At BTB, we protect your data by using industry leading practices and technologies. We ensure the management and monitoring of all our products and related services is ongoing, adapting where necessary to address changes in Information and Cyber Security Risk and Data Protection areas.
Governance
We value security governance, it underpins the establishment of information security policy and standards, the adoption of security risk-based approaches, conformance with internal and external requirements, and fostering a security positive environment and culture.
At BTB, the Information Security Management System (ISMS) is aligned and certified annually to the SOC 2 standard.
We have an established information security policy along with relevant security standards outlining our information security objectives and what needs to be done to achieve them. The purpose of our information security policy and standards is to guide the protection of customer and employee information and data.
Leading cloud service providers
BTB partners with leading cloud service suppliers who provide key infrastructure and hosting services.
Building resilience
BTB has an established Business Resilience framework with implemented processes, procedures and controls to ensure the required level of continuity of information security. BTB verifies the established and implemented information security controls at regular intervals to ensure they are effective.
Incident management
B TB has adopted threat modelling to understand and identify threats and ensure controls are put in place to protect customers’ data and minimise the risk of security incidents.
Incident management at BTB is governed by an established policy and procedures, implemented by a dedicated internal and external security and incident management team.
Any security incidents are handled according to the specified escalation timeframes and the type of incident.
BTB’s incident management procedures align with relevant obligations in the Australian privacy law, including obligations relating to mandatory data breach notifications.
People
BTB has technology teams located in both Australia. Our cloud storage providers are hosted in Australia by Amazon Web Services.
We have a dedicated internal and external security team responsible for security monitoring and incident management of BTB online products and services and ensuring secure application development and testing practices.
BTB has an established onboarding practice and conducts relevant assessments of employees, contractors and third-party personnel.
This may include verification of academic qualifications, verification of professional qualifications, police checks and character references. Upon completion of employment at BTB, the departure process is triggered to ensure all equipment is returned and system access is terminated.
The use of technology within BTB is described in the acceptable usage policy governing the use of the corporate network, internet, email and software.
BTB employees and contractors are required to undertake appropriate compliance training when they join BTB, followed by ongoing refresher training.
Independent security testing
BTB engages external security vendors to technically assess our products both during and post-development.
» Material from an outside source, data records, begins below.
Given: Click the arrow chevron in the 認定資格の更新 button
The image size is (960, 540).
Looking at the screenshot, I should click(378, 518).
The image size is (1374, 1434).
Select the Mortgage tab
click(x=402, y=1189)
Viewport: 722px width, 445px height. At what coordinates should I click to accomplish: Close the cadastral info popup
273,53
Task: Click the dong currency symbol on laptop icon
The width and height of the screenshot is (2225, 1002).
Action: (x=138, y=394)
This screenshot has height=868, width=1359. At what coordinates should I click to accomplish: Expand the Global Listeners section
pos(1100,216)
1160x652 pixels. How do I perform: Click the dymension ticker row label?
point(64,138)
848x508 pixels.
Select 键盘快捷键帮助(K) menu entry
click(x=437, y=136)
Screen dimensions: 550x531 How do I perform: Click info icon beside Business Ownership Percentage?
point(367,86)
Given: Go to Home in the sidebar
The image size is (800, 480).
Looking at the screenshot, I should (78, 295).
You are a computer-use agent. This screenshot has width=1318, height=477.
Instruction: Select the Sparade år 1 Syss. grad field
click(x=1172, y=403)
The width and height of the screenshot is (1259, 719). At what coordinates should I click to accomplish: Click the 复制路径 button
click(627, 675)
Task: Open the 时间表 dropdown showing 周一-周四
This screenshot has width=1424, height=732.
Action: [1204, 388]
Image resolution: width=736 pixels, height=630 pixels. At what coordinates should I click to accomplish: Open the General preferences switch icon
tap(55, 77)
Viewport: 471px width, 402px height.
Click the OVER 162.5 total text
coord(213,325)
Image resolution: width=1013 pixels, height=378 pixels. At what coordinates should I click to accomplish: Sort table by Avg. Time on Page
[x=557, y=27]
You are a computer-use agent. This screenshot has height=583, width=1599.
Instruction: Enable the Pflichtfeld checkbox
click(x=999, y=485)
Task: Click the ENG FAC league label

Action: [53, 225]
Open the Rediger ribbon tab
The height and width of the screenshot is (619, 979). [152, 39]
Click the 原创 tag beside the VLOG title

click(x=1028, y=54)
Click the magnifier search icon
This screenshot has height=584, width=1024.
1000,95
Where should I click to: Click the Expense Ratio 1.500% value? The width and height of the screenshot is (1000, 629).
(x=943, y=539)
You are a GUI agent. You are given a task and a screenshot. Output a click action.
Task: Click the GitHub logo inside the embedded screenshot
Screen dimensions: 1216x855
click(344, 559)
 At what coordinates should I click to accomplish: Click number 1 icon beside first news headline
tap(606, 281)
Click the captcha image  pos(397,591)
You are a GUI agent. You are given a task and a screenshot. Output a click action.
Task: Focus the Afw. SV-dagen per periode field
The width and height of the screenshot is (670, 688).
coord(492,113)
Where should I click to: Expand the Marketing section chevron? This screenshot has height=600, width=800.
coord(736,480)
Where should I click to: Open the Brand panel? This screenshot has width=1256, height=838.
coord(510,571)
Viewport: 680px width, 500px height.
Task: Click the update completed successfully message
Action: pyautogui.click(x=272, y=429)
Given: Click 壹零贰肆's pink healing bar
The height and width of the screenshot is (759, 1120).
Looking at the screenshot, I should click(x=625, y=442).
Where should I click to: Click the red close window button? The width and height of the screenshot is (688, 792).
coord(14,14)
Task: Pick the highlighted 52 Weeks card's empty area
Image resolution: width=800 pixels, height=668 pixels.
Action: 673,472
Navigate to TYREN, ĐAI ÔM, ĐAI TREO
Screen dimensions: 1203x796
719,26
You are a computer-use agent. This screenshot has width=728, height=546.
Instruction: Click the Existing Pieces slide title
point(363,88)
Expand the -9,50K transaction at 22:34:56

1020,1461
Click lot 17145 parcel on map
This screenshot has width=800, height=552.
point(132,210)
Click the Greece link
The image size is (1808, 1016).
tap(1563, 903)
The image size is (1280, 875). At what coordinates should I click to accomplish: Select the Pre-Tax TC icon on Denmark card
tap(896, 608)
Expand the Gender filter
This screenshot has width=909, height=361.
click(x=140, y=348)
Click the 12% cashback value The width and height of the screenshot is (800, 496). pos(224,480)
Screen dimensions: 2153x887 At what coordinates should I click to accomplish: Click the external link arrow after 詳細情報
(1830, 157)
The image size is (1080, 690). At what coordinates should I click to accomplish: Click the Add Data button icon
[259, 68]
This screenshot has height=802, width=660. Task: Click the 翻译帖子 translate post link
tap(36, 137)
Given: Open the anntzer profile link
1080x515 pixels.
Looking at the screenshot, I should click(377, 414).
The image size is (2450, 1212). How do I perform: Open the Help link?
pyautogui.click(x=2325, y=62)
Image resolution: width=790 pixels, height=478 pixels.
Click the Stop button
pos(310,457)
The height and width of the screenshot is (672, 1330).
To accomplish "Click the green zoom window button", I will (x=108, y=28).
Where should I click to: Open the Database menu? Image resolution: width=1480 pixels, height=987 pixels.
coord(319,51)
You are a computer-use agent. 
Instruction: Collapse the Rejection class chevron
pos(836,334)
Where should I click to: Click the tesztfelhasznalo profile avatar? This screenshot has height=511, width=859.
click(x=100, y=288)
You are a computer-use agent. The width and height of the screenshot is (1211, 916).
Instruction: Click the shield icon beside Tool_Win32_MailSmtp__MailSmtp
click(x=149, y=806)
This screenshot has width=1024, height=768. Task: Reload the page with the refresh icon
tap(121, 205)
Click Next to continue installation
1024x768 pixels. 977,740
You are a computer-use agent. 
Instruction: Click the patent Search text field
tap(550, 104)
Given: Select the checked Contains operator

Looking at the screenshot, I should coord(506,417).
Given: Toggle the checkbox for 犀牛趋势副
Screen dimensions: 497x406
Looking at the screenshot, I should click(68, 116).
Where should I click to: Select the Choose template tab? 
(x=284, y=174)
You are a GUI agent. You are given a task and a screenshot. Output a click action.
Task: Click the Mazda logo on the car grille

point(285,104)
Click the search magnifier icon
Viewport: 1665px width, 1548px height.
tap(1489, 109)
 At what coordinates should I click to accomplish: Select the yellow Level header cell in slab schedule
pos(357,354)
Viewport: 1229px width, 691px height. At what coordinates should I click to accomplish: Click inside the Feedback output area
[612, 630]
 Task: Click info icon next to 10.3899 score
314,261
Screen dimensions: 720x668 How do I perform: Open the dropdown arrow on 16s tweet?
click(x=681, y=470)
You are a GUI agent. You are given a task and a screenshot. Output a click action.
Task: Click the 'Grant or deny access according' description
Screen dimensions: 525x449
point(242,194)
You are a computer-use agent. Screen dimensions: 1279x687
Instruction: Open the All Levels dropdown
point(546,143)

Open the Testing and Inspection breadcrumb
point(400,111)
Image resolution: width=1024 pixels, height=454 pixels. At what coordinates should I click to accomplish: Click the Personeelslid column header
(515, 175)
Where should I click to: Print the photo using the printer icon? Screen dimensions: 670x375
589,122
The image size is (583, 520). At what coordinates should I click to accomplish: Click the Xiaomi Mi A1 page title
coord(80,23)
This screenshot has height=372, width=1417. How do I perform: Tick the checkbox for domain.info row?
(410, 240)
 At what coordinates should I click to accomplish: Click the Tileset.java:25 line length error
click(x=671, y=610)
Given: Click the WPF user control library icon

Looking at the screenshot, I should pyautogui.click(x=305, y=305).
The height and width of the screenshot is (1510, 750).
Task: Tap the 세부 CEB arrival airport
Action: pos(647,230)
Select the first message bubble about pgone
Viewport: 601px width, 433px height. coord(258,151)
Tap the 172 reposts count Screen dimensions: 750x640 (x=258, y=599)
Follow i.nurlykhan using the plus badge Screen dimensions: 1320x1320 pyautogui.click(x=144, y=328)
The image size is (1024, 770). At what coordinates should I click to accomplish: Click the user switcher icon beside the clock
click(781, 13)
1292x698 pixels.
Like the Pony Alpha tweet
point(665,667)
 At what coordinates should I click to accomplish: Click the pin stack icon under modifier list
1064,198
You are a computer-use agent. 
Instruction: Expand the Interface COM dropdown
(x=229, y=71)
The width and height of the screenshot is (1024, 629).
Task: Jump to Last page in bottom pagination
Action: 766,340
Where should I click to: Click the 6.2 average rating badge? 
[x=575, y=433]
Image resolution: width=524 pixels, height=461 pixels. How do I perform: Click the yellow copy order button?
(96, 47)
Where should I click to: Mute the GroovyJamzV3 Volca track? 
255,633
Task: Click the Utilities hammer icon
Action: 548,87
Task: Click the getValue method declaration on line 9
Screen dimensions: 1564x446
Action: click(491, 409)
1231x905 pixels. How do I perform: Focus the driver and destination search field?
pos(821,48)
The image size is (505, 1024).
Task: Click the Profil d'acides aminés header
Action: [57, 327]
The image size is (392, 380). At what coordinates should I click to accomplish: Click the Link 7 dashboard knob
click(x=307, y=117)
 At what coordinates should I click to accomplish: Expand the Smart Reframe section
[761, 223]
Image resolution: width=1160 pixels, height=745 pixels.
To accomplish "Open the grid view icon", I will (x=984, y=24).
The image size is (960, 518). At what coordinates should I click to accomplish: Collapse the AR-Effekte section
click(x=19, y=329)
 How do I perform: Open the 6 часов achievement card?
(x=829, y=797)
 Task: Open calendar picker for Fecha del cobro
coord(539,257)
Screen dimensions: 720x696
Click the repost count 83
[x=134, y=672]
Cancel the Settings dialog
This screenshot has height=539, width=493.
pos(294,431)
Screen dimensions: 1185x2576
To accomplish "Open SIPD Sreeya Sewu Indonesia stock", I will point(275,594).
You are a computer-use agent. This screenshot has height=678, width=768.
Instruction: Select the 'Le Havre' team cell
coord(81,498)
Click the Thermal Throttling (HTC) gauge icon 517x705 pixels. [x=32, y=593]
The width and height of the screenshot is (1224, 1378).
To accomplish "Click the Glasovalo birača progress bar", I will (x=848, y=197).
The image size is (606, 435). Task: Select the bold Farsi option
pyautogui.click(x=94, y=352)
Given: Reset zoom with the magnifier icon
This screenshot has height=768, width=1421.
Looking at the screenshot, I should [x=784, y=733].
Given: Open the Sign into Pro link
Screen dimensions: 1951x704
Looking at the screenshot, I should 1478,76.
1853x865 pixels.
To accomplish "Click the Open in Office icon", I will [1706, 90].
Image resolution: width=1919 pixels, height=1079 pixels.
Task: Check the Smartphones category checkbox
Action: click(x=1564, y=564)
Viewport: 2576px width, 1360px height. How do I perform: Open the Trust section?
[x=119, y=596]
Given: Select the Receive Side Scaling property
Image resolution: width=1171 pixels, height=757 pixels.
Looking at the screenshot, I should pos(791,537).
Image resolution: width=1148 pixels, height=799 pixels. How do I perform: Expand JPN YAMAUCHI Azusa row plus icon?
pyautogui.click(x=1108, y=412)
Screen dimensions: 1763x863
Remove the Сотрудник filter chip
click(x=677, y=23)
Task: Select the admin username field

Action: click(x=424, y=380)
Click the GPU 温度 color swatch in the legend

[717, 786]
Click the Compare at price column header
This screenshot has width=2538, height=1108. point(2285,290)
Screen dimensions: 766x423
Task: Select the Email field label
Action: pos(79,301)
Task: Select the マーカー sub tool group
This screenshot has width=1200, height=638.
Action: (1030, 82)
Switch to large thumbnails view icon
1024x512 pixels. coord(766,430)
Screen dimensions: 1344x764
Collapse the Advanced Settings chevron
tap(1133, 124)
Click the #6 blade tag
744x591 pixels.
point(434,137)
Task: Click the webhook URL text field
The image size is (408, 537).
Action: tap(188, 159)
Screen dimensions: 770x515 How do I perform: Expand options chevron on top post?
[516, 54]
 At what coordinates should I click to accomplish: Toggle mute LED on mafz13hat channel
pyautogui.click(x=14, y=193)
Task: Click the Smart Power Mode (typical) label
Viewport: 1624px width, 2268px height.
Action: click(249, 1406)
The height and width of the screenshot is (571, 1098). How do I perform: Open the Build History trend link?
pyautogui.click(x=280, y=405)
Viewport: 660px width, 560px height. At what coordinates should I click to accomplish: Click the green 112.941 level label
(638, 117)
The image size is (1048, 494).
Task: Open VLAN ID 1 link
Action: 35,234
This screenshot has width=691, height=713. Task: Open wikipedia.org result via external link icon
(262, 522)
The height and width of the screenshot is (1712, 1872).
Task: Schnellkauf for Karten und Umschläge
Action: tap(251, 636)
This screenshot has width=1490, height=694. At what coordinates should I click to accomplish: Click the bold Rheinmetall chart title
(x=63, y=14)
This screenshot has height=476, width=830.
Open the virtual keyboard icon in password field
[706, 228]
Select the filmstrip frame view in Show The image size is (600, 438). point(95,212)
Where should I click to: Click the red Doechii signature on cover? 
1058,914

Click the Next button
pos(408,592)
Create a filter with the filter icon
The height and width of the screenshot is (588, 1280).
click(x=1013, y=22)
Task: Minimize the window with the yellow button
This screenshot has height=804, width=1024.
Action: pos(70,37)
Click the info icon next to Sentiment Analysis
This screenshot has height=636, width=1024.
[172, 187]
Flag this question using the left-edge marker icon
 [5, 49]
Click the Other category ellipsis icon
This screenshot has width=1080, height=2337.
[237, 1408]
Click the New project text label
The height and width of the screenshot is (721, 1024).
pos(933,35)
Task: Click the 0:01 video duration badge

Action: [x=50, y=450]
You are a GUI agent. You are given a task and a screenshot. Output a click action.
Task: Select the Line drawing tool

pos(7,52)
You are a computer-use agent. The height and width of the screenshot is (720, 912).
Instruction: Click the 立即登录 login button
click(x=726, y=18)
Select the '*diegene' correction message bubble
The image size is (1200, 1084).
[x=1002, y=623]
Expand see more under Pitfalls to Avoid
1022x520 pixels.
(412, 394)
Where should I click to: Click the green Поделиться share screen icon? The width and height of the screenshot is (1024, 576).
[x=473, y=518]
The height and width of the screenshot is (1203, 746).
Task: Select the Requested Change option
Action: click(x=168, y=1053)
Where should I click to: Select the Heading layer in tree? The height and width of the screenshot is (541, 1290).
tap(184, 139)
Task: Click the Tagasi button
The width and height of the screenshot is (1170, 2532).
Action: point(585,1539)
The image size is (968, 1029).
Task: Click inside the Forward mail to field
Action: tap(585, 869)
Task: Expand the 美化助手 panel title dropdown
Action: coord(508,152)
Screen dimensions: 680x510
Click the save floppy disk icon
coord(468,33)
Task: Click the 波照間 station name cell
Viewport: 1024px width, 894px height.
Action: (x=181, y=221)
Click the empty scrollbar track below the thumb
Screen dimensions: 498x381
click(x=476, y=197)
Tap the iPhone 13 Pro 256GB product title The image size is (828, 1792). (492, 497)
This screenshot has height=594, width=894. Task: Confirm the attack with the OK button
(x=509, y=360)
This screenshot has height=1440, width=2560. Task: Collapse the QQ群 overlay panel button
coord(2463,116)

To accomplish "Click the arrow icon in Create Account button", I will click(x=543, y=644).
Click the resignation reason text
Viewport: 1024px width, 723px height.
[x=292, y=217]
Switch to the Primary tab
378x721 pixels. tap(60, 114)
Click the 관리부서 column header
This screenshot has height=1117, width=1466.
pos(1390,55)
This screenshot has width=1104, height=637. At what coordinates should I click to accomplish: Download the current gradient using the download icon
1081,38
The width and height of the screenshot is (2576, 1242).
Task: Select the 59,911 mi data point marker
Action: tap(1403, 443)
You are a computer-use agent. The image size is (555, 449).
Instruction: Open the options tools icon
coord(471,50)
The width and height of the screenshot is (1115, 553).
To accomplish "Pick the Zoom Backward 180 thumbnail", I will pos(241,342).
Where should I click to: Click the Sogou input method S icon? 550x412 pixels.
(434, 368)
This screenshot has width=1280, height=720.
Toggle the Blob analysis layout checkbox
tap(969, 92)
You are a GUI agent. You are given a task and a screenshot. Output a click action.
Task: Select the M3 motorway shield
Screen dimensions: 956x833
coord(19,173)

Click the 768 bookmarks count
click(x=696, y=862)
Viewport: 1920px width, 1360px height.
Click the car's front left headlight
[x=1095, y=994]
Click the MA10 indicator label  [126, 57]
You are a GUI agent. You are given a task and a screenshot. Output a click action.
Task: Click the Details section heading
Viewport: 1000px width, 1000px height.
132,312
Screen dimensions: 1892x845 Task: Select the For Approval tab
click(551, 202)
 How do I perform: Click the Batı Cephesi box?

Assessments are aligned to the Open Web Application Security Project (OWASP) Application Security Verification Standard, which provides:
Application security
At BTB, we have a policy that outlines the security requirements for applications developed in-house and by third parties. This policy defines application security testing activities and their role in identifying application vulnerabilities. These requirements also include the adoption of security development processes and practices such as those documented by SAFEcode and Open Web Application Security Project (OWASP).
Formal change control procedures are documented and enforced to ensure the integrity of systems, applications and products, from the early design stages through all subsequent maintenance efforts. Introduction of new systems and major changes to existing systems follow a formal process of documentation, specification, testing, quality control and managed implementation.
Adoption of automated tooling, including security scan tools provided by leading vendors, supports secure development practices. Development, test and operational environments are separated to reduce the risk of unauthorised access or changes to the operational environment. Access to program source code is restricted in line with the relevant policy.
Access control
At BTB, access control is governed by a policy that sets appropriate user access restriction, management, monitoring and review as well as clear articulation of roles and responsibilities. We provide access to systems and information following the principles of “need to know” and “least privilege” and these form part of our access control policy. Care is taken that no single person can access, modify or use BTB assets without authorisation or detection based on the principle of separation of duties.
Cryptography
BTB will ensure proper and effective use of cryptography to protect the confidentiality and integrity of information according to its data classification. Encryption of data in transit and at rest is implemented in accordance with our encryption policy.
Operations
All systems are kept up to date with appropriate patch levels in accordance with the relevant internal policy, which also includes implementation of protective mechanisms against malware in all systems.
BTB operates services by industry leading vendors to monitor inbound and outbound traffic that could impact services, including enterprise firewalls, proxy services, endpoint protection, cloud security services, denial of service protection solutions and vulnerability management.
We have an established audit and logging practice which is governed by an internal policy that sets out the requirements for the management of logs in technology platforms and security events.